Some athletes recover faster than others.  This might mean that while you need a week to recover after a marathon another athlete can jump back into training a bit more readily.  I personally tend to recovery relatively quickly after a race and during my last marathon was able to jump back into light training after two days off.  This time around I will need a bit more rest and will have to be patient with my body.

The other important factor that trumps your ability to recover is any injuries that have been sustained during training.  If you have had nagging IT band issues that you pushed through during training it would be wise to rest until you have recovered from this injury.  I totally understand and am okay with running through most injuries to get you to race day.  However, you really shouldn’t start another training cycle until you have dealt with any and all injuries.  This includes any nagging aches or pains.  Pushing through a minor injury to get to a race is one thing.  But continuing to run through that injury will never allow you to fully heal and may cause further or more serious issues.  Let your body rest.


Some athletes find that after a race they come back quicker by doing some slow and short recovery runs right away.  These slow runs can help your body flush out lactic acid and any stiffness that built up during your race.  This is absolutely fine to do as long as you tend to recover relatively quickly, do not have any injuries, and feel healthy.  Again, ask yourself if this type of run will help you or make you feel even more exhausted.

The final factor is a big one.  Ask yourself how you are feeling mentally.  Are you excited to get back out there?  Do you feel like you are dragging a bit and need a break from running?  I mentioned the other day that I am physically and mentally a bit tired right now.  I am actually looking forward to a break after the marathon and some time to take nice autumn walks with my husband where we can talk to each other without squinting through sweat or wiping snot from our faces.

Generally speaking a few days off after a short race and up to a week off for a longer one is a good rule of thumb.  Start with that option and then use the factors listed above to determine just how long you should be resting.  And don’t forget to enjoy some delicious food and drinks while you are at it!

Speaking of breaks…congrats to Mitch, Madeline, Katie, and SuzLyfe for completing their marathons yesterday.  Great work!  Enjoy your well deserved rest.

11 thoughts on “Give Me A Break!

  1. Awesome advice and Happy Monday!! I’m planning to run a couple times this week plus lots of swimming but getting back to it next week. My legs feel alright today!! Have a fab week!! Thanks for your great posts! So informative!! XOXO!

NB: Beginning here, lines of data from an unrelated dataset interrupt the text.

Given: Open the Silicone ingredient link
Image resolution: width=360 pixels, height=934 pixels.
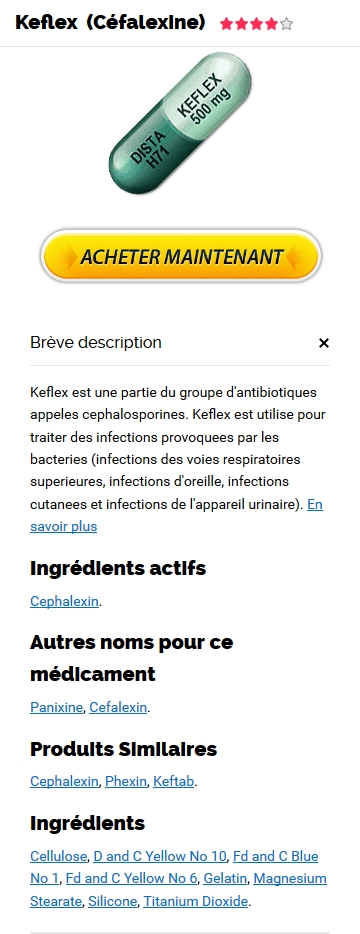Looking at the screenshot, I should tap(113, 901).
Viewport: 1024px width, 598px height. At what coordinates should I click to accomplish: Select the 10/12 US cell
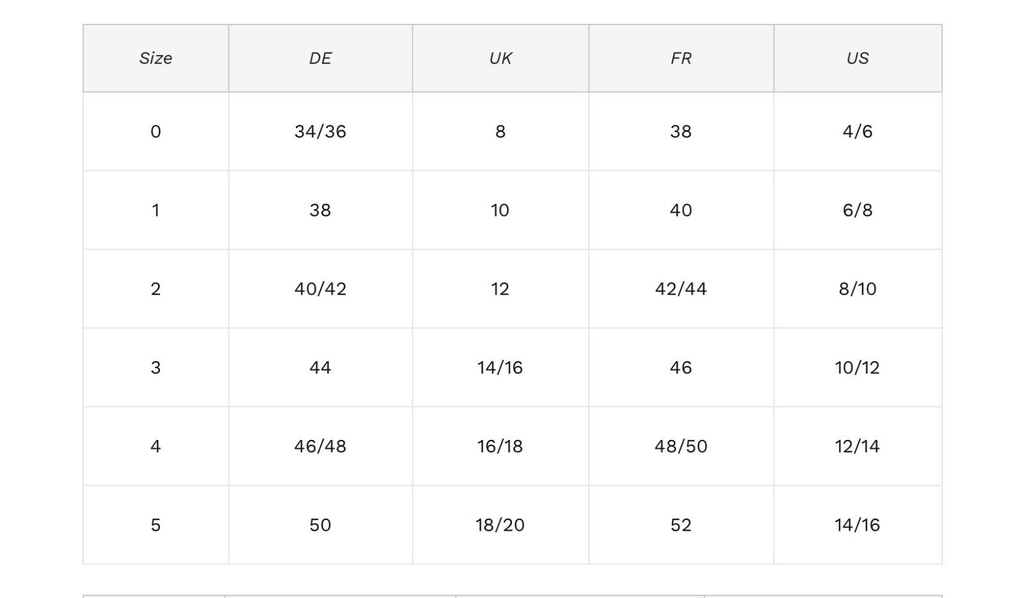[857, 368]
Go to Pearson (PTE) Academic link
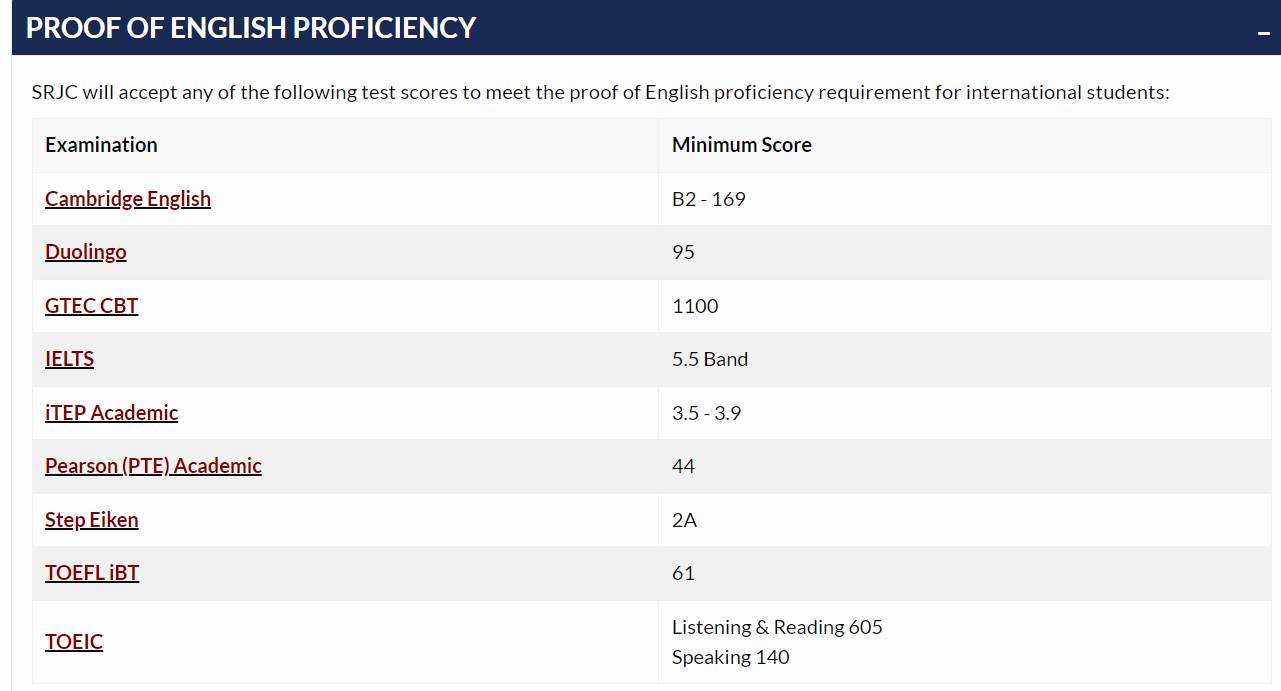 click(x=153, y=466)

  2. Love the advice! Especially that you added in how you are feeling mentally! So many times people ignore this! What is the point if you are dreading every run right 🙂

  3. With me it’s more the type of race than the distance that matters. With road marathons it’s taken me three or more weeks to get back to feeling normal. But this year I’ve run six trail ultras, including twice running 50K races two weeks apart, and recovery takes just a few days. I think my regular strength training (under personal trainer supervision) and mixing in long bike rides has helped too. I would encourage all runners to cross train at least once a week.

  4. THANK YOUUUUU! and omg isn’t this a well timed post!! My body definitely needs, deserves, and is going to get rest this week. I am meeting up with the asiscs shake out run on Saturday and that may or may not be the first actual physical nonsense I do. My body earned it. And I am not running beyond a mile that day. Last year was so deceiving because I wasn’t that sore–this time, I am sore and tired. So it makes it easy. Maybe a little yoga, but not till Thursday the earliest!

  5. IS there a way to push through IT pain and keep running? Mine gets so bad all I can do is walk. Like, oh, last Sunday. And I have a half in MONTH! To say I’m living in Panicville is putting it mildly. I’m getting therapy but still so scared at mile 6, (because it’s ALWAYS Mile 6), that you-know-what pain will kick in and I’ll be done. I already had to walk the last 7 miles of a half in January, and I really don’t want a repeat performance.